GCMAES.jl

GCMAES is a Julia package implementing the Gradient-based Covariance Matrix Adaptation Evolutionary Strategy which can utilize the gradient information to speed up the optimization process.

Installation: OptimizationGCMAES.jl

To use this package, install the OptimizationGCMAES package:

import Pkg; Pkg.add("OptimizationGCMAES")

Global Optimizer

Without Constraint Equations

The GCMAES algorithm is called by GCMAESOpt() and the initial search variance is set as a keyword argument σ0 (default: σ0 = 0.2)
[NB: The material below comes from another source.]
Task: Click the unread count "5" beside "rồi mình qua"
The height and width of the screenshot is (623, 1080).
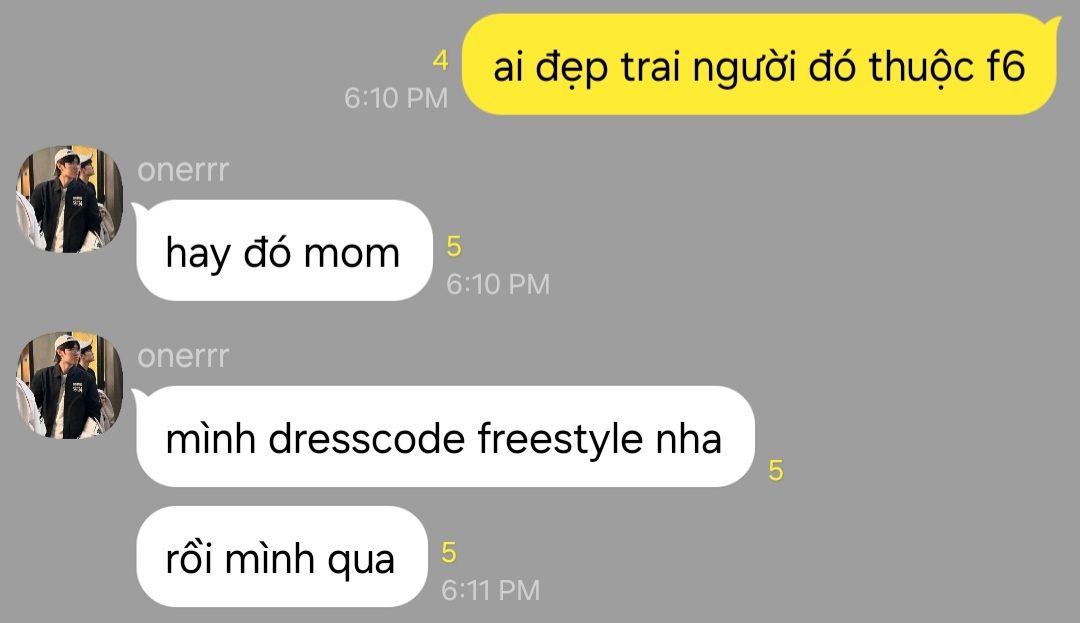Action: (449, 553)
The method in GCMAES is performing global optimization on problems without constraint equations. However, lower and upper constraints set by lb and ub in the OptimizationProblem are required.

Example

The Rosenbrock function can optimized using the GCMAESOpt() without utilizing the gradient information as follows:

rosenbrock(x, p) =  (p[1] - x[1])^2 + p[2] * (x[2] - x[1]^2)^2
x0 = zeros(2)
p  = [1.0, 100.0]
f = OptimizationFunction(rosenbrock)
prob = Optimization.OptimizationProblem(f, x0, p, lb = [-1.0,-1.0], ub = [1.0,1.0])
sol = solve(prob, GCMAESOpt())

We can also utilise the gradient information of the optimization problem to aid the optimization as follows:

rosenbrock(x, p) =  (p[1] - x[1])^2 + p[2] * (x[2] - x[1]^2)^2
x0 = zeros(2)
p  = [1.0, 100.0]
f = OptimizationFunction(rosenbrock, Optimization.ForwardDiff)
prob = Optimization.OptimizationProblem(f, x0, p, lb = [-1.0,-1.0], ub = [1.0,1.0])
sol = solve(prob, GCMAESOpt())